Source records
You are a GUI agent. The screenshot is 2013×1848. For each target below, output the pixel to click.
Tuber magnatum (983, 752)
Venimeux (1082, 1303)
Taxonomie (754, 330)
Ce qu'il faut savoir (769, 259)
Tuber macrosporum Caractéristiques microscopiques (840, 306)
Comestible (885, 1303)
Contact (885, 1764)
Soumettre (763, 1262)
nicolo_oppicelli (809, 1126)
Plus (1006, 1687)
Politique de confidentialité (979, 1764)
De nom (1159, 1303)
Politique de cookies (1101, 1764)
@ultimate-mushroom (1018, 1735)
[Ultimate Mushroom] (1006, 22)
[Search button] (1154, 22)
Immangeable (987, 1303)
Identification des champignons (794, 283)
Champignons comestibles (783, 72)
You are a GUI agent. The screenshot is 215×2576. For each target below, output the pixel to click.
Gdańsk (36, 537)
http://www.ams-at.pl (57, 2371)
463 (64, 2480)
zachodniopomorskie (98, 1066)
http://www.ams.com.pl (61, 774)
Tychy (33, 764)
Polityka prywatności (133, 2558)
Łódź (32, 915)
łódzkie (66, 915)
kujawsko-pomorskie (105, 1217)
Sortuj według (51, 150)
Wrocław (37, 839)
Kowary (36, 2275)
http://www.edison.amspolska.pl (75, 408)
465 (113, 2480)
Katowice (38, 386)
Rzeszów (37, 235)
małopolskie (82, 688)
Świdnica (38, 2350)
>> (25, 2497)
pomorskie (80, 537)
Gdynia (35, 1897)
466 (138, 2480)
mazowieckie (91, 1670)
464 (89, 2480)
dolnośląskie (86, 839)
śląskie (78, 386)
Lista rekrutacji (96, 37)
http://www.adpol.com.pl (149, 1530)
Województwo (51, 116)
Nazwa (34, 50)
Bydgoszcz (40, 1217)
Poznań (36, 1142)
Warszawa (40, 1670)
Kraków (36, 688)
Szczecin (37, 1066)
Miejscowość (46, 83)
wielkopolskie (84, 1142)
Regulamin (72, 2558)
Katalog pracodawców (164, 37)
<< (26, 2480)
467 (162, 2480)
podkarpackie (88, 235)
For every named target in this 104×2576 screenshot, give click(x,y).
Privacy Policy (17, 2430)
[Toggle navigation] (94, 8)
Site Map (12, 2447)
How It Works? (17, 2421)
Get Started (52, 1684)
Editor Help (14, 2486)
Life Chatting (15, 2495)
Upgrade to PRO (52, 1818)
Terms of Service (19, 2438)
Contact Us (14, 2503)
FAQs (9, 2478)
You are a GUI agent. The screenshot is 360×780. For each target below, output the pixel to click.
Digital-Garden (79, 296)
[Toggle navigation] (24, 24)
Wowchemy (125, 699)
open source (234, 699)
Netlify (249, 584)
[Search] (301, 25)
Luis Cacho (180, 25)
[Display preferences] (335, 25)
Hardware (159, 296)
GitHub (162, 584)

**What to do:** Lines above that include the string "pixel" need to be copied.

**Expected answer:**
You are a GUI agent. The screenshot is 2013×1848. For each target below, output the pixel to click.
You are a GUI agent. The screenshot is 215×2576. For each target below, output the pixel to click.
You are a GUI agent. The screenshot is 360×780. For each target below, output the pixel to click.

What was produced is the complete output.